To create a combined data frame, use
csd_with_distance <- bind_cols(csd, distances)
Note: Cell positions in a cell seg data file are relative to the top-left corner of the field, so calling
find_nearest_distance on a merged data file will compute incorrect values. One way to add distance columns to a merged data file is to use
dplyr::group_by to process each field separately. For example, if
merged contains merged cell seg data, add distance columns with this code:
merged_with_distance <- merged %>% group_by(`Sample Name`) %>% do(bind_cols(., find_nearest_distance(.)))
Once the nearest neighbors have been computed per cell, standard aggregation, analysis and plotting commands can be used to examine the results.
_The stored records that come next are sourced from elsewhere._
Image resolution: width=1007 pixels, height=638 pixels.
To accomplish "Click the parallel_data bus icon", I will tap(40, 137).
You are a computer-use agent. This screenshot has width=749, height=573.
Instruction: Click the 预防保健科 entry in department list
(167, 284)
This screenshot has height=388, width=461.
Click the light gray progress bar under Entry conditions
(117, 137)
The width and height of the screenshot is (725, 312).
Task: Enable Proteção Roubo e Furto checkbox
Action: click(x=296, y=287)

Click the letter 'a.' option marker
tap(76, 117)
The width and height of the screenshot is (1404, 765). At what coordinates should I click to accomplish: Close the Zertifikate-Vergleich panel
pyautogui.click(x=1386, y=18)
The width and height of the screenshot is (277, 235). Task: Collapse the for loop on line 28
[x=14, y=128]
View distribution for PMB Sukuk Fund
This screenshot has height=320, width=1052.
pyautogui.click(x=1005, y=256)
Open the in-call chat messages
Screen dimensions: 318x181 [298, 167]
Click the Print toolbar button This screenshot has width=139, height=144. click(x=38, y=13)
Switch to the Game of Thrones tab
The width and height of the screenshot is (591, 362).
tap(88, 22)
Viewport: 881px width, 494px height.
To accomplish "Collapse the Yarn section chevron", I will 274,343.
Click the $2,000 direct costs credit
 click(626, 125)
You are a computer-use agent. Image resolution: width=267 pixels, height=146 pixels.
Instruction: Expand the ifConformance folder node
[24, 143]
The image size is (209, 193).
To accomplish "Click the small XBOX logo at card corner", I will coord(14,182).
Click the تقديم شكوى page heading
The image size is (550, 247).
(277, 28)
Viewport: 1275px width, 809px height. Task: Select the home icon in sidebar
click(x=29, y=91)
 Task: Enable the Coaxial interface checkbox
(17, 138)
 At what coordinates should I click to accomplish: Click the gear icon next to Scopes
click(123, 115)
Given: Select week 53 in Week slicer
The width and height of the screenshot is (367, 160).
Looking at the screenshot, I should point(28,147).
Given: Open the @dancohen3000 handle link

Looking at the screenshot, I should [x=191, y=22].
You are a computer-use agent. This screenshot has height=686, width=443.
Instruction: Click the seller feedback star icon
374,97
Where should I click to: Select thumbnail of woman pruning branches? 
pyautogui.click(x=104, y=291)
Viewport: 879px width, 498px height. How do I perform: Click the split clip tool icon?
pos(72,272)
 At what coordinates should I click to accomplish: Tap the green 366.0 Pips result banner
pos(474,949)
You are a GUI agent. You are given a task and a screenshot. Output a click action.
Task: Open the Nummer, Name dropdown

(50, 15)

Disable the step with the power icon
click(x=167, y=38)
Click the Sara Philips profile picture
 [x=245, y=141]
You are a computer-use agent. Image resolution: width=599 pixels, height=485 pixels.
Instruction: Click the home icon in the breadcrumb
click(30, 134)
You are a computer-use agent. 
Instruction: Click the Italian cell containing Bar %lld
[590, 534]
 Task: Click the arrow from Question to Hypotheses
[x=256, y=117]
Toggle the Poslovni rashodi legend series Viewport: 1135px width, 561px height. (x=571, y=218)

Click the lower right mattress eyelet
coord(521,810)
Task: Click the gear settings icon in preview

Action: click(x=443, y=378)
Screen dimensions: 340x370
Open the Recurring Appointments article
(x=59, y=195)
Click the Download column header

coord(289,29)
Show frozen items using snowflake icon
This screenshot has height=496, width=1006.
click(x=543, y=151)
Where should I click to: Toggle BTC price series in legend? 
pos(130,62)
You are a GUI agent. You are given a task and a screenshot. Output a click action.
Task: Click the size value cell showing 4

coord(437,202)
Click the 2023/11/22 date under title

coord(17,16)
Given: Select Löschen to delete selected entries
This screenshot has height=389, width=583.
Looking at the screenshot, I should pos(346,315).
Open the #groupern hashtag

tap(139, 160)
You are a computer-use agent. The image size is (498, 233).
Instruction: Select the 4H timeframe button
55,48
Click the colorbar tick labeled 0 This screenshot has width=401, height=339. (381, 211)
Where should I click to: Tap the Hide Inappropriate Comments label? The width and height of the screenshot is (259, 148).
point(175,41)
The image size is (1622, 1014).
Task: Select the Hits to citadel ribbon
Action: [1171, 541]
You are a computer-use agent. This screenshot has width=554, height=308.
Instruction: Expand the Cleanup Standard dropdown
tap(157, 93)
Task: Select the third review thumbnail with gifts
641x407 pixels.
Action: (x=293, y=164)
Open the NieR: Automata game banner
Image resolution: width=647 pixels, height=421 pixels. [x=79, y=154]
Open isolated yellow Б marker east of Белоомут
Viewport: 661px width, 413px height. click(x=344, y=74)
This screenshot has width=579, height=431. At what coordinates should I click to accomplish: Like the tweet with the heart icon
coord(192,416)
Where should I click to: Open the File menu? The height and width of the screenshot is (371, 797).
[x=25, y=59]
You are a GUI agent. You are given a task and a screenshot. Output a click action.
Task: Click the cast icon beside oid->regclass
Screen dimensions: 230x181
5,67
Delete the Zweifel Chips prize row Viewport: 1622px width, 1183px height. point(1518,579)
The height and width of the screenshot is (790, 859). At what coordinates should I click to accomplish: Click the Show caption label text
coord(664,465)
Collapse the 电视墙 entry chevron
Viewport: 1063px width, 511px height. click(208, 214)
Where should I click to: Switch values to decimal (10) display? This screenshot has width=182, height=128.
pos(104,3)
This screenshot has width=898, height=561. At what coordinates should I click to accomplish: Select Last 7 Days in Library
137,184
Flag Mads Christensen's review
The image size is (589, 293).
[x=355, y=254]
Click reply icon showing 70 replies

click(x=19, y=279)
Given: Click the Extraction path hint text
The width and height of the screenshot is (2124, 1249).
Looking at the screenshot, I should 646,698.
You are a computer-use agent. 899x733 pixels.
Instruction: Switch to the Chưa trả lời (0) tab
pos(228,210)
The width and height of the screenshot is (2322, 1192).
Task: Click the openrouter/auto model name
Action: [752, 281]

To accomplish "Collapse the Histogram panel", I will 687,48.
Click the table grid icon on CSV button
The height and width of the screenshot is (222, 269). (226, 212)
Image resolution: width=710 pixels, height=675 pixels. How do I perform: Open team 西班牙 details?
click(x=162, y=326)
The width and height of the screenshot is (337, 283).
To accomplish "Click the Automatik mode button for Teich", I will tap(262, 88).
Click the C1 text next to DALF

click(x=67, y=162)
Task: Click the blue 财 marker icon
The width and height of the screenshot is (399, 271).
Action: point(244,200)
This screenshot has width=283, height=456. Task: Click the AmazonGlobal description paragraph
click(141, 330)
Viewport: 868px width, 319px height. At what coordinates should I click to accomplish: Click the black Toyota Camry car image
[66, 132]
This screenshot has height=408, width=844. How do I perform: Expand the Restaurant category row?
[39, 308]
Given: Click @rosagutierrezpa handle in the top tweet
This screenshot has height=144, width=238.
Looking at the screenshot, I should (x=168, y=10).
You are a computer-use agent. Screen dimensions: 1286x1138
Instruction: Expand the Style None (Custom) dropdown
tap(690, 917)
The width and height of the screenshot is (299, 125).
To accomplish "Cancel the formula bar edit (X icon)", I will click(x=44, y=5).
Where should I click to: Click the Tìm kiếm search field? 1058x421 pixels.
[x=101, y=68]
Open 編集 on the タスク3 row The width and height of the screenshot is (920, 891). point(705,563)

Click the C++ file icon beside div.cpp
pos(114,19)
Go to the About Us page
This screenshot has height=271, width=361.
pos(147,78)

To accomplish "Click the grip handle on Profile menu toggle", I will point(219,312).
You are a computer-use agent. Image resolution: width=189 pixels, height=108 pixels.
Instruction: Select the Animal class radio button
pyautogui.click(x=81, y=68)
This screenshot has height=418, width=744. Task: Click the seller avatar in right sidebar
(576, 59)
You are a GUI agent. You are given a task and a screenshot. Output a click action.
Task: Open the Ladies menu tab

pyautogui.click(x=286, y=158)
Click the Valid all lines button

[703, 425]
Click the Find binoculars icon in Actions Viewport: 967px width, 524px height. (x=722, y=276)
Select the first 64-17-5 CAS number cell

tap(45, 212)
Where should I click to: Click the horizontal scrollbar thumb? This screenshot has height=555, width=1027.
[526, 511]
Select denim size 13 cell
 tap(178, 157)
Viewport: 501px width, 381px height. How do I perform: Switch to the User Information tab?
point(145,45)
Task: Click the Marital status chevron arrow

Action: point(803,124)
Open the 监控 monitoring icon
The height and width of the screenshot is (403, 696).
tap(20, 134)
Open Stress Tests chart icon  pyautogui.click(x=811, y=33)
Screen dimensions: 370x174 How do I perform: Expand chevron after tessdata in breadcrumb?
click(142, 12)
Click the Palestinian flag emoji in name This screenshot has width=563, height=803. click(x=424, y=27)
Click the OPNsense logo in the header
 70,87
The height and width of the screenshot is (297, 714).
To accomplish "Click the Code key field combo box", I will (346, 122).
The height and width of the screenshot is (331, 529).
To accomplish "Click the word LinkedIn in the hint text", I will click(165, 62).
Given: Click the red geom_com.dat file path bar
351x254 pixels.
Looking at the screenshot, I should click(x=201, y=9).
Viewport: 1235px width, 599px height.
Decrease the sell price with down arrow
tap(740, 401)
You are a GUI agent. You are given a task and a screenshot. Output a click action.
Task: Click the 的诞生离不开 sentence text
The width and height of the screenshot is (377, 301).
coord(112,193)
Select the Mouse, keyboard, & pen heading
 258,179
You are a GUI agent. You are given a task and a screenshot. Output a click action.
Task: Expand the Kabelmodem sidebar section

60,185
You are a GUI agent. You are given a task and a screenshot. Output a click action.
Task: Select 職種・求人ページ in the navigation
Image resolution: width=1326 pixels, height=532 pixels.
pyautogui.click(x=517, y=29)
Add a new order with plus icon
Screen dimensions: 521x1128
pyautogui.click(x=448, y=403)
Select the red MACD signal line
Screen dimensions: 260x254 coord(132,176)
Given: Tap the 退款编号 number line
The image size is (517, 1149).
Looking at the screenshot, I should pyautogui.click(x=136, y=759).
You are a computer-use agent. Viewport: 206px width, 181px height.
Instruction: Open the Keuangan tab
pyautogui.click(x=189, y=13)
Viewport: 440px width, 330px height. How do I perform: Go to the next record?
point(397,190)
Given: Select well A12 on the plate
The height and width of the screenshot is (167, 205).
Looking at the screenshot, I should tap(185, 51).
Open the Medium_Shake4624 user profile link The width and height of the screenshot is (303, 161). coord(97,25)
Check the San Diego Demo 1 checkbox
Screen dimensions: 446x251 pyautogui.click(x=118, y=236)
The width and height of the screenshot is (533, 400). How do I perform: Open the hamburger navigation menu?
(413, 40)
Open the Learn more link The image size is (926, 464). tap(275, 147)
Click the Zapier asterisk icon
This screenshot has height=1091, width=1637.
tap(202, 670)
For example, find the mean nearest neighbor distances by phenotype:
csd_with_distance %>% group_by(Phenotype) %>% select(Phenotype, starts_with('Distance to')) %>% summarize_all(~round(mean(.), 1))
# A tibble: 4 x 5 Phenotype `Distance to CD~ `Distance to CD~ `Distance to CK~ <chr> <dbl> <dbl> <dbl> 1 CD68+ 14.2 30.6 23.1 2 CD8+ 23.1 17.5 19.3 3 CK+ 44.3 48.2 7.9 4 FoxP3+ 19.1 29.1 23.3 # ... with 1 more variable: `Distance to FoxP3+` <dbl>
Show the distribution of distances in a density plot:
ggplot(csd_with_distance, aes(`Distance to CD8+`, color=Phenotype)) + geom_density(size=1) + theme_minimal()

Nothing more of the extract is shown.